#### Demande écrite
Les affirmations suivantes concordent-elles avec le texte à lire ? Répondez par oui ou non pour chacune, en citant mot pour mot les mots du texte qui tranchent. (a) Un compte joueur est clôturé si aucune opération de jeu ou de pari n'a eu lieu dans les douze derniers mois. (b) Entre juin 2010 et fin avril 2011, les comptes clôturés par les opérateurs étaient surtout des comptes définitifs. (c) La Française des jeux et le PMU étaient visés par la « remise à zéro » des comptes joueurs.

Le décret précité prévoit également les différents cas de clôture sans délai, sur demande ou d'office, d'un compte joueur provisoire ou définitif :

- si le titulaire du compte en fait la demande ;

- s'il n'a pas transmis à l'opérateur une des pièces exigées au terme d'un délai de deux mois à compter de la demande d'ouverture de ce compte provisoire, et si, à l'expiration d'un délai de six semaines à compter de l'envoi par l'opérateur du code secret, le joueur n'a pas saisi ce code ;

- s'il communique à l'opérateur, après l'ouverture d'un compte joueur, des pièces comportant des informations ne correspondant pas à celles qu'il a saisies lors de l'ouverture du compte, et s'il lui communique, à l'occasion de la modification des informations associées à son compte joueur, des pièces dont les informations ne correspondent pas à celles qu'il a saisies ;

- s'il vient à être interdit de jeu ;

- et s'il n'a pas réalisé, dans les douze derniers mois, d'opération de jeu ou de pari.

b) Un processus d'inscription jugé trop dissuasif

La procédure d'inscription apporte des garanties de prévention de la fraude informatique et du blanchiment. Elle renforce également la prise de conscience du joueur du caractère singulier de l'acte de jeu, qui n'est pas un loisir comme les autres. Elle traduit à cet égard une certaine dualité de la loi, qui associe ouverture et dissuasion.

De fait, la grande majorité des opérateurs que votre rapporteur a auditionnés considèrent qu'elle exerce aussi un effet dissuasif à l'encontre des joueurs , et peut donc les conduire à interrompre leur inscription, ou pire, à se tourner vers des sites illégaux plus accommodants. L'envoi par la poste d'un code confidentiel et la somme des délais d'ouverture du compte sont plus particulièrement incriminés.

Il en résulte, selon eux, un taux d'abandon élevé et une hausse du stock de comptes provisoires, susceptibles d'être clôturés, par rapport aux comptes définitifs. Les données de l'ARJEL tendent à le confirmer, puisqu'entre juin 2010 et fin avril 2011, les opérateurs ont clôturé environ 1,4 million de comptes joueurs, essentiellement des comptes provisoires. Nombre d'opérateurs demandent donc un allègement des formalités dans des conditions de sécurité satisfaisantes ou le recours à des solutions techniques plus innovantes .

c) La procédure controversée de « remise à zéro » des comptes joueurs

Afin d'assurer une certaine « égalité des conditions de jeu » entre anciens et nouveaux opérateurs, la loi du 12 mai 2010 a prévu, à l'initiative de l'Assemblée nationale, un dispositif de « remise à zéro » des comptes joueurs pour les opérateurs illégaux qui obtiendraient l'agrément de l'ARJEL. La Française des jeux et le PMU n'étaient pas concernés puisqu'ils étaient les seuls prestataires autorisés avant l'ouverture.

#### Lignes de données
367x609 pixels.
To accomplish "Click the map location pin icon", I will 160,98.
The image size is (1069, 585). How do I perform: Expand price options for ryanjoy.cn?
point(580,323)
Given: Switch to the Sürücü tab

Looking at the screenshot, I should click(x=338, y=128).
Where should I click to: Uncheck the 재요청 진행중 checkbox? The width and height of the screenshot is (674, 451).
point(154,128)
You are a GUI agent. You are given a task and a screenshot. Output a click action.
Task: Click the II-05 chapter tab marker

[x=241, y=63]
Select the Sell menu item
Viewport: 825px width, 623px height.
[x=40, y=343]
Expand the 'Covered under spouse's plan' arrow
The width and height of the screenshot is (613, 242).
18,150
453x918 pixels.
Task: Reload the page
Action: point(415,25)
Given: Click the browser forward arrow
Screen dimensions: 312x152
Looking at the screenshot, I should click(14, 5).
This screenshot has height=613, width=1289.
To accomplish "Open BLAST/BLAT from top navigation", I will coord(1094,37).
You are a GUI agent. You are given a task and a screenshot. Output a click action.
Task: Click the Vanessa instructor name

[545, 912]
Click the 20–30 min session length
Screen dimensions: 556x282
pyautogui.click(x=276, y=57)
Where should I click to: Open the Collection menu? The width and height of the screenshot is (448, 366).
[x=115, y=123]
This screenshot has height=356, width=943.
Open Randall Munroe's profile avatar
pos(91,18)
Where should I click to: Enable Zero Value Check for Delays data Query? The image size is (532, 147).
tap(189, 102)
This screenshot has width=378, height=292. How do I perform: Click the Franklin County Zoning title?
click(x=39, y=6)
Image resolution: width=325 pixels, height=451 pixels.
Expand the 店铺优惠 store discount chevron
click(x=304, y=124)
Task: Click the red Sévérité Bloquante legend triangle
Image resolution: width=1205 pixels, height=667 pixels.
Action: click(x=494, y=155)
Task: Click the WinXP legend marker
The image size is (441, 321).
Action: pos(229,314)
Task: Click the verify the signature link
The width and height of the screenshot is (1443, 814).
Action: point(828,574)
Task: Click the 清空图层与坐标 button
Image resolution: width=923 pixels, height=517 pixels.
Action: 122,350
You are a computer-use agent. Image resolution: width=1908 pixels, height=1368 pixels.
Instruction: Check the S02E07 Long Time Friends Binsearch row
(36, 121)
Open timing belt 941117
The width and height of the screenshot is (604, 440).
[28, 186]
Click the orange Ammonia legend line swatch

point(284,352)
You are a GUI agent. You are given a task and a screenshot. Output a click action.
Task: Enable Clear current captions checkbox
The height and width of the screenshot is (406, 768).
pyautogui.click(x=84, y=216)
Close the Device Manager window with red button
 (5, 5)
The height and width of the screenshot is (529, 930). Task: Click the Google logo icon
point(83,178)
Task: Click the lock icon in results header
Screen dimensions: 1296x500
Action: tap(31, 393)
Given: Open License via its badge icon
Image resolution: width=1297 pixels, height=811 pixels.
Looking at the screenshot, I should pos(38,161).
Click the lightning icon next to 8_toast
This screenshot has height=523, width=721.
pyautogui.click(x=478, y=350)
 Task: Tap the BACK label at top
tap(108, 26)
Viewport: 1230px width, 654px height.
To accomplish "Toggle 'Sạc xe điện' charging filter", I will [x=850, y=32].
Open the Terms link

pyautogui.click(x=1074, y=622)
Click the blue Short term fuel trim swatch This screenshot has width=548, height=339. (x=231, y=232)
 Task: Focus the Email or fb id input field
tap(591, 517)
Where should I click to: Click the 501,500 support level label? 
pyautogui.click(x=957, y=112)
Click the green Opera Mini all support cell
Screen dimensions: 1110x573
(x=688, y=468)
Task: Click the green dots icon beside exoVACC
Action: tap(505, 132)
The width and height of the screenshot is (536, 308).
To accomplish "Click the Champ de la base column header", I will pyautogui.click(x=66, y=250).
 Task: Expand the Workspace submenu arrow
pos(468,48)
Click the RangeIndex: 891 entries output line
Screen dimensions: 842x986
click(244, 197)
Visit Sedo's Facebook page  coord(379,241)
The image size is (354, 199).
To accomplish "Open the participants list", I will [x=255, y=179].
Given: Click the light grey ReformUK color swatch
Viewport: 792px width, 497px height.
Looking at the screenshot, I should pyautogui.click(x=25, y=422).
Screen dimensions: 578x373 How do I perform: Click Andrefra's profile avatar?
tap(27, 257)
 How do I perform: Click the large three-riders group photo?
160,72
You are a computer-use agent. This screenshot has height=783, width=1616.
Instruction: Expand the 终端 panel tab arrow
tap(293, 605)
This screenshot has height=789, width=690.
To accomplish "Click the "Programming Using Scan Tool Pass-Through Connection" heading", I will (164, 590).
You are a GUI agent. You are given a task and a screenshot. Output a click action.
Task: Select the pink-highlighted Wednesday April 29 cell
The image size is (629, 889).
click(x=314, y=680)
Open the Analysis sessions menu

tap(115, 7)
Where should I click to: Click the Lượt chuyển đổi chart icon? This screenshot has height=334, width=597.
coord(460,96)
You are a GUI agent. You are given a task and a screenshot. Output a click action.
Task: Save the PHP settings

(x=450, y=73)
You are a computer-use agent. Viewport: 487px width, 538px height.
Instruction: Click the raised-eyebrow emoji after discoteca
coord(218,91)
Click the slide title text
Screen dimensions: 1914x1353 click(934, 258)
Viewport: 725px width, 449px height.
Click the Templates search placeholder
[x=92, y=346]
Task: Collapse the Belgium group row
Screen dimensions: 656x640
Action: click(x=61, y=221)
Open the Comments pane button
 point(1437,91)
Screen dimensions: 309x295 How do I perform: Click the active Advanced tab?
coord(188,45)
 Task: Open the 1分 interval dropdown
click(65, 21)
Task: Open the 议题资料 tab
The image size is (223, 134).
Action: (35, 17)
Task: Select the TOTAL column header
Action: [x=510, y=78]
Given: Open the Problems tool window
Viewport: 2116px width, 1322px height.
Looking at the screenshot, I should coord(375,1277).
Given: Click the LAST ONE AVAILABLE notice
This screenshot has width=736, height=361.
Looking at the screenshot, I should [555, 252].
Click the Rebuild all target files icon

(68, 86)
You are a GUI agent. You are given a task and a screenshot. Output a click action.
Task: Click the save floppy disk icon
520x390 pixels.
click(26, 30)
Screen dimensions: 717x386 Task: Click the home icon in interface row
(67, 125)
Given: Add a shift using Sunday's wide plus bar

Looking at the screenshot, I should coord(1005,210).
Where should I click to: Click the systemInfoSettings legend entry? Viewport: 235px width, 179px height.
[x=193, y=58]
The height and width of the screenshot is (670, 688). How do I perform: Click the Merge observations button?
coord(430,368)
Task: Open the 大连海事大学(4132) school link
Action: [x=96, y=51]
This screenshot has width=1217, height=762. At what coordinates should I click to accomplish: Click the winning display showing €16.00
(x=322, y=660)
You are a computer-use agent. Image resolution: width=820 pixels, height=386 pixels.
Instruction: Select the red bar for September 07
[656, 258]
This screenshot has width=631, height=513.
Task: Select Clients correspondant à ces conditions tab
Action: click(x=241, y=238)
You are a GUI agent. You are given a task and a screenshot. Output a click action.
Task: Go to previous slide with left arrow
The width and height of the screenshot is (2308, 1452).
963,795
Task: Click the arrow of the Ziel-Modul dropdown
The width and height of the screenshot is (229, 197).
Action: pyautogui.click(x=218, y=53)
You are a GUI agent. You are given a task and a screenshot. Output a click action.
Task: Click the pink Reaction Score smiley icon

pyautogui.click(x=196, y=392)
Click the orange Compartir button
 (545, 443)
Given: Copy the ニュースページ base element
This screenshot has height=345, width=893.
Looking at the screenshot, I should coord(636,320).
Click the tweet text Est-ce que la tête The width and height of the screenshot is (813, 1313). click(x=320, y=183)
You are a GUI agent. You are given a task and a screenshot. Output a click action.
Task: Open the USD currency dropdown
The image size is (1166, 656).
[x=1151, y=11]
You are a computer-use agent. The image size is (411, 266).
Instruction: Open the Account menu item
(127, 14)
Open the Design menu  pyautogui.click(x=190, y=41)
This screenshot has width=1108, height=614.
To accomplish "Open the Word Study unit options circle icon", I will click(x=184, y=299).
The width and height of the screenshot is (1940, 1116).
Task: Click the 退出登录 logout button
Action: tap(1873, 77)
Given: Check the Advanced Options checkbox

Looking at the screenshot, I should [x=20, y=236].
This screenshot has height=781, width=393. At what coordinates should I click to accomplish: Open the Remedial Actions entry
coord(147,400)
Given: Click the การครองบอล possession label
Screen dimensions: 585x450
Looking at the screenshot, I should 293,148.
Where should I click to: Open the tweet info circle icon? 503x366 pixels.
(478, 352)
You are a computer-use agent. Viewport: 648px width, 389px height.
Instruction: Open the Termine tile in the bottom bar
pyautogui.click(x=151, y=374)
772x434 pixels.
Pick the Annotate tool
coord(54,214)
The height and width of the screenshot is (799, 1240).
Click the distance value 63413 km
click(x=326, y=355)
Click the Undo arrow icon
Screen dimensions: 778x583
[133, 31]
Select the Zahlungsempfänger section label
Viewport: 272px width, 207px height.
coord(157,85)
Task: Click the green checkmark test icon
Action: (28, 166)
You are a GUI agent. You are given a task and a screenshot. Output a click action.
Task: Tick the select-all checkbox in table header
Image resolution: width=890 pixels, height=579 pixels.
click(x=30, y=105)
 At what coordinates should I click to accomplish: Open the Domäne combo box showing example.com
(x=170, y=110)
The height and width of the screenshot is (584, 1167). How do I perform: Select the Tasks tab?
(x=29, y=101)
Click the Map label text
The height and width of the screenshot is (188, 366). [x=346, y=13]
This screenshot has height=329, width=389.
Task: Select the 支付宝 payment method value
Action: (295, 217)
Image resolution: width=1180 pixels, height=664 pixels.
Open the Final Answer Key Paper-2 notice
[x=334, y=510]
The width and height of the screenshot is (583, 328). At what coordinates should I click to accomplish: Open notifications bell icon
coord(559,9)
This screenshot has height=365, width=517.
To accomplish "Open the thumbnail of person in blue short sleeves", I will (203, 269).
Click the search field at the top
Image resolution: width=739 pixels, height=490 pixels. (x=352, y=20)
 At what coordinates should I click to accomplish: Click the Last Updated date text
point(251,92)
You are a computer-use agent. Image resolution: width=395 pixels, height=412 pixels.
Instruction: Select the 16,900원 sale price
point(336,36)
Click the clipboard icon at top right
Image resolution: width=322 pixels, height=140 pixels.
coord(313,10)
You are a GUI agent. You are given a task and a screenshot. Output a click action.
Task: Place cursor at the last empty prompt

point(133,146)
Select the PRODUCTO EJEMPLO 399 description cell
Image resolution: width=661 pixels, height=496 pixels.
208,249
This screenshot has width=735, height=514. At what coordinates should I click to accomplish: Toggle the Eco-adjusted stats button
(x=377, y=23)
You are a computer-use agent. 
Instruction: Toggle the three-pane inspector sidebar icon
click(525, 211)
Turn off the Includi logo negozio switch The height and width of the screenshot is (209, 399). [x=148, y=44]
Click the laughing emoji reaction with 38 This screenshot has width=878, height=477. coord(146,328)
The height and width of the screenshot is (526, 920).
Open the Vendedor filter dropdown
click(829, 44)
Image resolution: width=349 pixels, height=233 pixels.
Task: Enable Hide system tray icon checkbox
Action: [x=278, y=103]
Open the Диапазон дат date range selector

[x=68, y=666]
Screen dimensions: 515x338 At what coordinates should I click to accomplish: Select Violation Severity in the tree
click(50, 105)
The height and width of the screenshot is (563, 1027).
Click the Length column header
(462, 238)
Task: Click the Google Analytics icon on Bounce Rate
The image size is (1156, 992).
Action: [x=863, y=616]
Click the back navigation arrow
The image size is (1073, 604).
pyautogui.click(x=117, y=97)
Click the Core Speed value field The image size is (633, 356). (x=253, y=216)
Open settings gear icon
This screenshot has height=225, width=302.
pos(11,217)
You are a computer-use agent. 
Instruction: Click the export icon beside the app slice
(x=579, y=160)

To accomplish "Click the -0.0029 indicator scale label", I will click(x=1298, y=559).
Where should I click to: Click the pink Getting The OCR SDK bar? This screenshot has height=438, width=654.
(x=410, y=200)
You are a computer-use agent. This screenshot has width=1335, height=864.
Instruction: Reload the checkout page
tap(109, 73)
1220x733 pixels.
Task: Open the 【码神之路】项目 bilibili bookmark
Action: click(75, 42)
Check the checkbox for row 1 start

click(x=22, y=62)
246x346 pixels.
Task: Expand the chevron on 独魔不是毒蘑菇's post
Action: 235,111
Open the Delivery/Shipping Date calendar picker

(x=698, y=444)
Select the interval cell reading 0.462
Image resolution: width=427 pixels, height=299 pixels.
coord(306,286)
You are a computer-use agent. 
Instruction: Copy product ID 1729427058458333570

#### Réponse finale
(a) Oui : « s'il n'a pas réalisé, dans les douze derniers mois, d'opération de jeu ou de pari »
(b) Non : « essentiellement des comptes provisoires »
(c) Non : « La Française des jeux et le PMU n'étaient pas concernés »